Osip Mandelstam and the perils of writing poetry under Stalin

2017_18_osip_2Eimear McBride at The New Statesman:

One of the most revealing photographs of Osip Mandelstam still in existence is a mugshot taken in the Lubyanka, on the occasion of his first arrest, in 1934. In the side-on view, it’s of little significance: he looks like any balding 1930s labourer from almost anywhere. Face on, though, arms folded and lips firmly pursed, he presents another proposition entirely. In this shot Mandelstam looks directly into the lens as though he is staring down the photographer. His eyes conceal any trace of the fear that must have been coursing through him; rather, his expression is the very manifestation of contempt. It is the face of a man who has never and will never let anyone, including himself, off the hook.

By the time of this first arrest, Mandelstam had already lived for several years with the knowledge that the long-term aim of the Soviet state machine was to take his life – the method and the timescale were all that remained to be revealed. “Only in Russia is poetry respected,” he is quoted as ­saying. “It gets people killed. Is there ­anywhere else where poetry is so common a motive for murder?”

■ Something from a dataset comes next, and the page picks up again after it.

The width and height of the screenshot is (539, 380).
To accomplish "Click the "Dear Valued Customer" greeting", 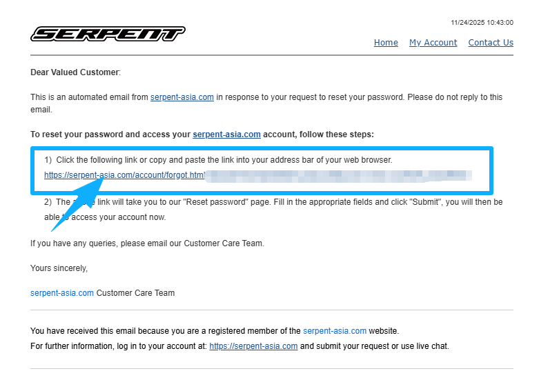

The truth of this statement had been borne out long before Russia arrived at the great Yezhov terror of 1937-38, which was to provide Mandelstam and so many others with their end. Anna Akhmatova’s former husband, the poet and founder of the Acmeist movement, Nikolai Gumilev, had been arrested by the Cheka, the secret police, framed for participating in a fictitious tsarist plot and summarily executed in 1921.